> [SET PROBLEM]:
Convert every line of the records below into a numbered list, omitting blank lines.

> [SOURCE MATERIAL]:
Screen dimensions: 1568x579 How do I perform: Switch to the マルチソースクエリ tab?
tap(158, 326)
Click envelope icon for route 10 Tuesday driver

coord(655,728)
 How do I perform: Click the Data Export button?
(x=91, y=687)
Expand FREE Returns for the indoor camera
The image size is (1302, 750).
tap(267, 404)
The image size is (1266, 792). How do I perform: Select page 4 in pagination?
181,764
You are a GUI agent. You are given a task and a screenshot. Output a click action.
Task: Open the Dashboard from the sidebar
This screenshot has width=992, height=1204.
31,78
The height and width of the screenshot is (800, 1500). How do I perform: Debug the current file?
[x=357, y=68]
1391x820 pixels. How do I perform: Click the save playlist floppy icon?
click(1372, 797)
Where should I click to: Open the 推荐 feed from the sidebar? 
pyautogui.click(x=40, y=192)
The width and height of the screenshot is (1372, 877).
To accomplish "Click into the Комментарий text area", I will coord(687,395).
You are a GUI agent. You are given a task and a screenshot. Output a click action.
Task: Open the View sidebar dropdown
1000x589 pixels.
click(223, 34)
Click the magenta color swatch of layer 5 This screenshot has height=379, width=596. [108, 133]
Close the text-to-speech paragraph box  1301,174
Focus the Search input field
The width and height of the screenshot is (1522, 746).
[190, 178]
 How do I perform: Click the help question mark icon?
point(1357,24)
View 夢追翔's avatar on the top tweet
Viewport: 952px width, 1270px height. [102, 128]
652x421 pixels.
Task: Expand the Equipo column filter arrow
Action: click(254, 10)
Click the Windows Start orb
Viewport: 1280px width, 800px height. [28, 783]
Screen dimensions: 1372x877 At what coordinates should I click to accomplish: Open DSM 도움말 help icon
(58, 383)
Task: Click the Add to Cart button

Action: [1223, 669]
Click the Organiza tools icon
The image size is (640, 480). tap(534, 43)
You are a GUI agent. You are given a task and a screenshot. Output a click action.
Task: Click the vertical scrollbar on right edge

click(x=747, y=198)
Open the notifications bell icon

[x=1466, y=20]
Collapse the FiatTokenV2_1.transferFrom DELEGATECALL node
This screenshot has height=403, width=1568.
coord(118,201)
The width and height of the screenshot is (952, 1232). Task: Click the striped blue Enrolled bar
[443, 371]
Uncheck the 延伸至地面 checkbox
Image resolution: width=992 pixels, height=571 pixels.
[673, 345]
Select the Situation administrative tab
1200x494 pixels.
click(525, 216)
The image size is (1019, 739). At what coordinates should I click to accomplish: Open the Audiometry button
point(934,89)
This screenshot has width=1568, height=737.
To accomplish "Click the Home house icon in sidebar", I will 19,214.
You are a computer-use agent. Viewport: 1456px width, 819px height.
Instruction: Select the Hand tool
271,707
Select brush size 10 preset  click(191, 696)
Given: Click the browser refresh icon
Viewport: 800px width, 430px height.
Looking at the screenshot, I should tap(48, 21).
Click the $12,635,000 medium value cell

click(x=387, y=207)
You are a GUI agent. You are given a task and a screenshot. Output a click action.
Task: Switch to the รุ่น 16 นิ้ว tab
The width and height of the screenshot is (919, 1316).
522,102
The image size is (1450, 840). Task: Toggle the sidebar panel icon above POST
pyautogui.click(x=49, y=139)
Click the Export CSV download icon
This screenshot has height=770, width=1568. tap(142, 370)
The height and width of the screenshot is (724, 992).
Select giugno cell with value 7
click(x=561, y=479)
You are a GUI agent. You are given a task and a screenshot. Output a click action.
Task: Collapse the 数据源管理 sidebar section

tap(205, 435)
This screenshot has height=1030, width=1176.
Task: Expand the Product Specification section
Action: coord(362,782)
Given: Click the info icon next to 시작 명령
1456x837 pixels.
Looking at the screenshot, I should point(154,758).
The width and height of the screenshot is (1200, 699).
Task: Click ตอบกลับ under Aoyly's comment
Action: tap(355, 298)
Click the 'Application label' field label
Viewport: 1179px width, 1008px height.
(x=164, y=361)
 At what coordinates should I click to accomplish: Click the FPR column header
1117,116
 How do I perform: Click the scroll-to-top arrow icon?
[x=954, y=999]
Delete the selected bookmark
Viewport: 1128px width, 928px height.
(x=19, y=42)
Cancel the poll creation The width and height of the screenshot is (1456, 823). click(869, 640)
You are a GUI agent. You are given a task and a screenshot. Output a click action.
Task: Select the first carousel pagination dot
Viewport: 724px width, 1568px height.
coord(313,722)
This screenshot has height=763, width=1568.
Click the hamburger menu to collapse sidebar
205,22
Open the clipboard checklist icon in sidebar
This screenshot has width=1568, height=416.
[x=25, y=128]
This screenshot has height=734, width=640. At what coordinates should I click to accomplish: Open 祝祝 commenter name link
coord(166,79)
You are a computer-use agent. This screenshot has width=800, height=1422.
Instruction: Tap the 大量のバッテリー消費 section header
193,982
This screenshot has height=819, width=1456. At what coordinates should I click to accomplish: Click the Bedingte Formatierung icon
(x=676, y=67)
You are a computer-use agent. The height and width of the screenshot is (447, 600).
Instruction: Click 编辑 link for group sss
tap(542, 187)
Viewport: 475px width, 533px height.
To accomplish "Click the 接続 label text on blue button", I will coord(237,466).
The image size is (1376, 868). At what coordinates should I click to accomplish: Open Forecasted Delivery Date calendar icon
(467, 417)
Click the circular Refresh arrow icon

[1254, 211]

> [RIGHT ANSWER]:
1. Screen dimensions: 1568x579 How do I perform: Switch to the マルチソースクエリ tab?
2. tap(158, 326)
3. Click envelope icon for route 10 Tuesday driver
4. coord(655,728)
5.  How do I perform: Click the Data Export button?
6. (x=91, y=687)
7. Expand FREE Returns for the indoor camera
8. The image size is (1302, 750).
9. tap(267, 404)
10. The image size is (1266, 792). How do I perform: Select page 4 in pagination?
11. 181,764
12. You are a GUI agent. You are given a task and a screenshot. Output a click action.
13. Task: Open the Dashboard from the sidebar
14. This screenshot has width=992, height=1204.
15. 31,78
16. The height and width of the screenshot is (800, 1500). How do I perform: Debug the current file?
17. [x=357, y=68]
18. 1391x820 pixels. How do I perform: Click the save playlist floppy icon?
19. click(1372, 797)
20. Where should I click to: Open the 推荐 feed from the sidebar? 
21. pyautogui.click(x=40, y=192)
22. The width and height of the screenshot is (1372, 877).
23. To accomplish "Click into the Комментарий text area", I will coord(687,395).
24. You are a GUI agent. You are given a task and a screenshot. Output a click action.
25. Task: Open the View sidebar dropdown
26. 1000x589 pixels.
27. click(223, 34)
28. Click the magenta color swatch of layer 5 This screenshot has height=379, width=596. [108, 133]
29. Close the text-to-speech paragraph box  1301,174
30. Focus the Search input field
31. The width and height of the screenshot is (1522, 746).
32. [190, 178]
33.  How do I perform: Click the help question mark icon?
34. point(1357,24)
35. View 夢追翔's avatar on the top tweet
36. Viewport: 952px width, 1270px height. [102, 128]
37. 652x421 pixels.
38. Task: Expand the Equipo column filter arrow
39. Action: click(254, 10)
40. Click the Windows Start orb
41. Viewport: 1280px width, 800px height. [28, 783]
42. Screen dimensions: 1372x877 At what coordinates should I click to accomplish: Open DSM 도움말 help icon
43. (58, 383)
44. Task: Click the Add to Cart button
45. Action: [1223, 669]
46. Click the Organiza tools icon
47. The image size is (640, 480). tap(534, 43)
48. You are a GUI agent. You are given a task and a screenshot. Output a click action.
49. Task: Click the vertical scrollbar on right edge
50. click(x=747, y=198)
51. Open the notifications bell icon
52. [x=1466, y=20]
53. Collapse the FiatTokenV2_1.transferFrom DELEGATECALL node
54. This screenshot has height=403, width=1568.
55. coord(118,201)
56. The width and height of the screenshot is (952, 1232). Task: Click the striped blue Enrolled bar
57. [443, 371]
58. Uncheck the 延伸至地面 checkbox
59. Image resolution: width=992 pixels, height=571 pixels.
60. [673, 345]
61. Select the Situation administrative tab
62. 1200x494 pixels.
63. click(525, 216)
64. The image size is (1019, 739). At what coordinates should I click to accomplish: Open the Audiometry button
65. point(934,89)
66. This screenshot has width=1568, height=737.
67. To accomplish "Click the Home house icon in sidebar", I will 19,214.
68. You are a computer-use agent. Viewport: 1456px width, 819px height.
69. Instruction: Select the Hand tool
70. 271,707
71. Select brush size 10 preset  click(191, 696)
72. Given: Click the browser refresh icon
73. Viewport: 800px width, 430px height.
74. Looking at the screenshot, I should tap(48, 21).
75. Click the $12,635,000 medium value cell
76. click(x=387, y=207)
77. You are a GUI agent. You are given a task and a screenshot. Output a click action.
78. Task: Switch to the รุ่น 16 นิ้ว tab
79. The width and height of the screenshot is (919, 1316).
80. 522,102
81. The image size is (1450, 840). Task: Toggle the sidebar panel icon above POST
82. pyautogui.click(x=49, y=139)
83. Click the Export CSV download icon
84. This screenshot has height=770, width=1568. tap(142, 370)
85. The height and width of the screenshot is (724, 992).
86. Select giugno cell with value 7
87. click(x=561, y=479)
88. You are a GUI agent. You are given a task and a screenshot. Output a click action.
89. Task: Collapse the 数据源管理 sidebar section
90. tap(205, 435)
91. This screenshot has height=1030, width=1176.
92. Task: Expand the Product Specification section
93. Action: coord(362,782)
94. Given: Click the info icon next to 시작 명령
95. 1456x837 pixels.
96. Looking at the screenshot, I should point(154,758).
97. The width and height of the screenshot is (1200, 699).
98. Task: Click ตอบกลับ under Aoyly's comment
99. Action: tap(355, 298)
100. Click the 'Application label' field label
101. Viewport: 1179px width, 1008px height.
102. (x=164, y=361)
103.  At what coordinates should I click to accomplish: Click the FPR column header
104. 1117,116
105.  How do I perform: Click the scroll-to-top arrow icon?
106. [x=954, y=999]
107. Delete the selected bookmark
108. Viewport: 1128px width, 928px height.
109. (x=19, y=42)
110. Cancel the poll creation The width and height of the screenshot is (1456, 823). click(869, 640)
111. You are a GUI agent. You are given a task and a screenshot. Output a click action.
112. Task: Select the first carousel pagination dot
113. Viewport: 724px width, 1568px height.
114. coord(313,722)
115. This screenshot has height=763, width=1568.
116. Click the hamburger menu to collapse sidebar
117. 205,22
118. Open the clipboard checklist icon in sidebar
119. This screenshot has width=1568, height=416.
120. [x=25, y=128]
121. This screenshot has height=734, width=640. At what coordinates should I click to accomplish: Open 祝祝 commenter name link
122. coord(166,79)
123. You are a computer-use agent. This screenshot has width=800, height=1422.
124. Instruction: Tap the 大量のバッテリー消費 section header
125. 193,982
126. This screenshot has height=819, width=1456. At what coordinates should I click to accomplish: Click the Bedingte Formatierung icon
127. (x=676, y=67)
128. You are a computer-use agent. The height and width of the screenshot is (447, 600).
129. Instruction: Click 编辑 link for group sss
130. tap(542, 187)
131. Viewport: 475px width, 533px height.
132. To accomplish "Click the 接続 label text on blue button", I will coord(237,466).
133. The image size is (1376, 868). At what coordinates should I click to accomplish: Open Forecasted Delivery Date calendar icon
134. (467, 417)
135. Click the circular Refresh arrow icon
136. [1254, 211]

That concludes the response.